■ **What you should do**: Swap every occurrence of "GUI agent" for "screen assistant" in the entries below, and write out all the entries again with nothing else changed.

■ **Data provided**:
## BEGIN
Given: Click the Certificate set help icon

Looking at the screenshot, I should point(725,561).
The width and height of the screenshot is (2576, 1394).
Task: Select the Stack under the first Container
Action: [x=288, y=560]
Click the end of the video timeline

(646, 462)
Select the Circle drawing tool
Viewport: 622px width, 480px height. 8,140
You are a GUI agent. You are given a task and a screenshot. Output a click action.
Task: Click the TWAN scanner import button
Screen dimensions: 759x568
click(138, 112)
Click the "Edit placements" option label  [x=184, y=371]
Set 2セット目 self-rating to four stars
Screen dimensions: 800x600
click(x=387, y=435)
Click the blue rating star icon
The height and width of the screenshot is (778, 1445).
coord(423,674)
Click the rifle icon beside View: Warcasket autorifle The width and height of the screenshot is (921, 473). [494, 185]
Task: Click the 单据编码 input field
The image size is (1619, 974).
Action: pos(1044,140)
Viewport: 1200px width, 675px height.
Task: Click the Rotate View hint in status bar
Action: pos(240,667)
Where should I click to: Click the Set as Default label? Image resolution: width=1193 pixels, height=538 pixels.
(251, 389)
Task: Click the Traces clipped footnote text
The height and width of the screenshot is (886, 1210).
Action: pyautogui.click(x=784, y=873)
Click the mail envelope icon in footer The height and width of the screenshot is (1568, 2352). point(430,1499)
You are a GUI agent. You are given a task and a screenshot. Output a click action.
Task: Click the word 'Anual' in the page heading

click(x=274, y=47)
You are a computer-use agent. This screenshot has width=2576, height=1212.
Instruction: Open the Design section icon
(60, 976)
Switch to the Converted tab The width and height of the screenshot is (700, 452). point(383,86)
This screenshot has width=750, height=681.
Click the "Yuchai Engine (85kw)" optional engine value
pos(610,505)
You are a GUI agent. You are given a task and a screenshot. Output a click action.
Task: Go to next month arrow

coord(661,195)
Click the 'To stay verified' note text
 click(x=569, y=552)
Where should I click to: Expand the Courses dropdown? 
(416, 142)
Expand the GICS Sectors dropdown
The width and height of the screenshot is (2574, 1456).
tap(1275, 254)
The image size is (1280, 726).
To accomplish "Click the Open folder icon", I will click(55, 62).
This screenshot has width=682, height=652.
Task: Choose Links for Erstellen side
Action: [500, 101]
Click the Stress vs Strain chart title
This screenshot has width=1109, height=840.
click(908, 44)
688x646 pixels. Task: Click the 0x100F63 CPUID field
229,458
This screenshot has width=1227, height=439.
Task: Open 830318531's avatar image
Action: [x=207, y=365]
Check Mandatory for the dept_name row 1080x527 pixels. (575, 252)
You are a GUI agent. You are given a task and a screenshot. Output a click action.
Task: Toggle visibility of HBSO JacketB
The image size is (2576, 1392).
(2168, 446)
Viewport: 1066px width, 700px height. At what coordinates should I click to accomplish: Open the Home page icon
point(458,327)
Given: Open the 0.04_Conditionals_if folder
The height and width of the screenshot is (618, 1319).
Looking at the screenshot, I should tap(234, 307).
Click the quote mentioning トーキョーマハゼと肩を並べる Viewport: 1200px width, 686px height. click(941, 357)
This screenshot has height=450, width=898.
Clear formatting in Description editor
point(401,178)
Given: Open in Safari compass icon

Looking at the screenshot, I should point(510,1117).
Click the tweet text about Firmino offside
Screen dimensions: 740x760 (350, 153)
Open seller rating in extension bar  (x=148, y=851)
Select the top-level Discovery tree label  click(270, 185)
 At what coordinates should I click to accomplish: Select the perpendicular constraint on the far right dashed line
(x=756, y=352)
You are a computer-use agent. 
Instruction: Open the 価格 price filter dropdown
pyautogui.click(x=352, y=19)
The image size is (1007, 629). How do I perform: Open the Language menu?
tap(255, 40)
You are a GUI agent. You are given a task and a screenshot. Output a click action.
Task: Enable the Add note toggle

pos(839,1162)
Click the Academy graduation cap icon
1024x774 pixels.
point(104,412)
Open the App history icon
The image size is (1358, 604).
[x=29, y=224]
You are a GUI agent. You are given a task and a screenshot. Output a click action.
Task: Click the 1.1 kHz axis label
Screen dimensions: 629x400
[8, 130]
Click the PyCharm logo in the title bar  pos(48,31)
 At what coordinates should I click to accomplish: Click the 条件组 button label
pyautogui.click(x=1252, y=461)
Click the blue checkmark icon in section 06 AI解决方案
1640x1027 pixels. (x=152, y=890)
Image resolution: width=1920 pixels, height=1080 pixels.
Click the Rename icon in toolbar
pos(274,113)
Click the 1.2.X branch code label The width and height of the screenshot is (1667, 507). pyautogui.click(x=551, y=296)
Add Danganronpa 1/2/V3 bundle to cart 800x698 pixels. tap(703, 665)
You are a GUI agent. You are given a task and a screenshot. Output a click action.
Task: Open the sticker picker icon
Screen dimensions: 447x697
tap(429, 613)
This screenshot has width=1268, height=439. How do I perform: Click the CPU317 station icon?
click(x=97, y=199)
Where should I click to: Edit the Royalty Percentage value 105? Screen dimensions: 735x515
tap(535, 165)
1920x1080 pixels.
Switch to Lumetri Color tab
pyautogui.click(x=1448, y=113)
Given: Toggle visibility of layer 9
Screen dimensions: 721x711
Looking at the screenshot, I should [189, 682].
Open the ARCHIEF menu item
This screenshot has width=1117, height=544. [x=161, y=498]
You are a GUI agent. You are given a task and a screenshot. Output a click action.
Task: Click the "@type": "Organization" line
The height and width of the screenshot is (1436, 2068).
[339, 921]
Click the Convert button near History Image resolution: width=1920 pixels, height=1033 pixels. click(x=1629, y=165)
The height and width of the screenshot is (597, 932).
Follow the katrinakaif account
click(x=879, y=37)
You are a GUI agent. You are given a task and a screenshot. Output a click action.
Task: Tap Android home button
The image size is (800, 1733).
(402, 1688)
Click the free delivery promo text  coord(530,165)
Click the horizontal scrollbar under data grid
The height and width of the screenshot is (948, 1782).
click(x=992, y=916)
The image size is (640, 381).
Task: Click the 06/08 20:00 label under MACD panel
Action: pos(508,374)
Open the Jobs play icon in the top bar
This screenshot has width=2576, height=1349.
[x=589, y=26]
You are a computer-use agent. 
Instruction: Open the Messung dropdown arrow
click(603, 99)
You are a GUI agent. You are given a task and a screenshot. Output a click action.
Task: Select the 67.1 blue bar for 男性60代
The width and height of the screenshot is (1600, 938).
## END
■ **Written solution**:
Given: Click the Certificate set help icon

Looking at the screenshot, I should point(725,561).
The width and height of the screenshot is (2576, 1394).
Task: Select the Stack under the first Container
Action: [x=288, y=560]
Click the end of the video timeline

(646, 462)
Select the Circle drawing tool
Viewport: 622px width, 480px height. 8,140
You are a screen assistant. You are given a task and a screenshot. Output a click action.
Task: Click the TWAN scanner import button
Screen dimensions: 759x568
click(138, 112)
Click the "Edit placements" option label  [x=184, y=371]
Set 2セット目 self-rating to four stars
Screen dimensions: 800x600
click(x=387, y=435)
Click the blue rating star icon
The height and width of the screenshot is (778, 1445).
coord(423,674)
Click the rifle icon beside View: Warcasket autorifle The width and height of the screenshot is (921, 473). [494, 185]
Task: Click the 单据编码 input field
The image size is (1619, 974).
Action: pos(1044,140)
Viewport: 1200px width, 675px height.
Task: Click the Rotate View hint in status bar
Action: pos(240,667)
Where should I click to: Click the Set as Default label? Image resolution: width=1193 pixels, height=538 pixels.
(251, 389)
Task: Click the Traces clipped footnote text
The height and width of the screenshot is (886, 1210).
Action: pyautogui.click(x=784, y=873)
Click the mail envelope icon in footer The height and width of the screenshot is (1568, 2352). point(430,1499)
You are a screen assistant. You are given a task and a screenshot. Output a click action.
Task: Click the word 'Anual' in the page heading

click(x=274, y=47)
You are a computer-use agent. This screenshot has width=2576, height=1212.
Instruction: Open the Design section icon
(60, 976)
Switch to the Converted tab The width and height of the screenshot is (700, 452). point(383,86)
This screenshot has width=750, height=681.
Click the "Yuchai Engine (85kw)" optional engine value
pos(610,505)
You are a screen assistant. You are given a task and a screenshot. Output a click action.
Task: Go to next month arrow

coord(661,195)
Click the 'To stay verified' note text
 click(x=569, y=552)
Where should I click to: Expand the Courses dropdown? 
(416, 142)
Expand the GICS Sectors dropdown
The width and height of the screenshot is (2574, 1456).
tap(1275, 254)
The image size is (1280, 726).
To accomplish "Click the Open folder icon", I will click(55, 62).
This screenshot has width=682, height=652.
Task: Choose Links for Erstellen side
Action: [500, 101]
Click the Stress vs Strain chart title
This screenshot has width=1109, height=840.
click(908, 44)
688x646 pixels. Task: Click the 0x100F63 CPUID field
229,458
This screenshot has width=1227, height=439.
Task: Open 830318531's avatar image
Action: [x=207, y=365]
Check Mandatory for the dept_name row 1080x527 pixels. (575, 252)
You are a screen assistant. You are given a task and a screenshot. Output a click action.
Task: Toggle visibility of HBSO JacketB
The image size is (2576, 1392).
(2168, 446)
Viewport: 1066px width, 700px height. At what coordinates should I click to accomplish: Open the Home page icon
point(458,327)
Given: Open the 0.04_Conditionals_if folder
The height and width of the screenshot is (618, 1319).
Looking at the screenshot, I should tap(234, 307).
Click the quote mentioning トーキョーマハゼと肩を並べる Viewport: 1200px width, 686px height. click(941, 357)
This screenshot has height=450, width=898.
Clear formatting in Description editor
point(401,178)
Given: Open in Safari compass icon

Looking at the screenshot, I should point(510,1117).
Click the tweet text about Firmino offside
Screen dimensions: 740x760 (350, 153)
Open seller rating in extension bar  (x=148, y=851)
Select the top-level Discovery tree label  click(270, 185)
 At what coordinates should I click to accomplish: Select the perpendicular constraint on the far right dashed line
(x=756, y=352)
You are a computer-use agent. 
Instruction: Open the 価格 price filter dropdown
pyautogui.click(x=352, y=19)
The image size is (1007, 629). How do I perform: Open the Language menu?
tap(255, 40)
You are a screen assistant. You are given a task and a screenshot. Output a click action.
Task: Enable the Add note toggle

pos(839,1162)
Click the Academy graduation cap icon
1024x774 pixels.
point(104,412)
Open the App history icon
The image size is (1358, 604).
[x=29, y=224]
You are a screen assistant. You are given a task and a screenshot. Output a click action.
Task: Click the 1.1 kHz axis label
Screen dimensions: 629x400
[8, 130]
Click the PyCharm logo in the title bar  pos(48,31)
 At what coordinates should I click to accomplish: Click the 条件组 button label
pyautogui.click(x=1252, y=461)
Click the blue checkmark icon in section 06 AI解决方案
1640x1027 pixels. (x=152, y=890)
Image resolution: width=1920 pixels, height=1080 pixels.
Click the Rename icon in toolbar
pos(274,113)
Click the 1.2.X branch code label The width and height of the screenshot is (1667, 507). pyautogui.click(x=551, y=296)
Add Danganronpa 1/2/V3 bundle to cart 800x698 pixels. tap(703, 665)
You are a screen assistant. You are given a task and a screenshot. Output a click action.
Task: Open the sticker picker icon
Screen dimensions: 447x697
tap(429, 613)
This screenshot has width=1268, height=439. How do I perform: Click the CPU317 station icon?
click(x=97, y=199)
Where should I click to: Edit the Royalty Percentage value 105? Screen dimensions: 735x515
tap(535, 165)
1920x1080 pixels.
Switch to Lumetri Color tab
pyautogui.click(x=1448, y=113)
Given: Toggle visibility of layer 9
Screen dimensions: 721x711
Looking at the screenshot, I should [189, 682].
Open the ARCHIEF menu item
This screenshot has width=1117, height=544. [x=161, y=498]
You are a screen assistant. You are given a task and a screenshot. Output a click action.
Task: Click the "@type": "Organization" line
The height and width of the screenshot is (1436, 2068).
[339, 921]
Click the Convert button near History Image resolution: width=1920 pixels, height=1033 pixels. click(x=1629, y=165)
The height and width of the screenshot is (597, 932).
Follow the katrinakaif account
click(x=879, y=37)
You are a screen assistant. You are given a task and a screenshot. Output a click action.
Task: Tap Android home button
The image size is (800, 1733).
(402, 1688)
Click the free delivery promo text  coord(530,165)
Click the horizontal scrollbar under data grid
The height and width of the screenshot is (948, 1782).
click(x=992, y=916)
The image size is (640, 381).
Task: Click the 06/08 20:00 label under MACD panel
Action: pos(508,374)
Open the Jobs play icon in the top bar
This screenshot has width=2576, height=1349.
[x=589, y=26]
You are a computer-use agent. 
Instruction: Open the Messung dropdown arrow
click(603, 99)
You are a screen assistant. You are given a task and a screenshot. Output a click action.
Task: Select the 67.1 blue bar for 男性60代
The width and height of the screenshot is (1600, 938).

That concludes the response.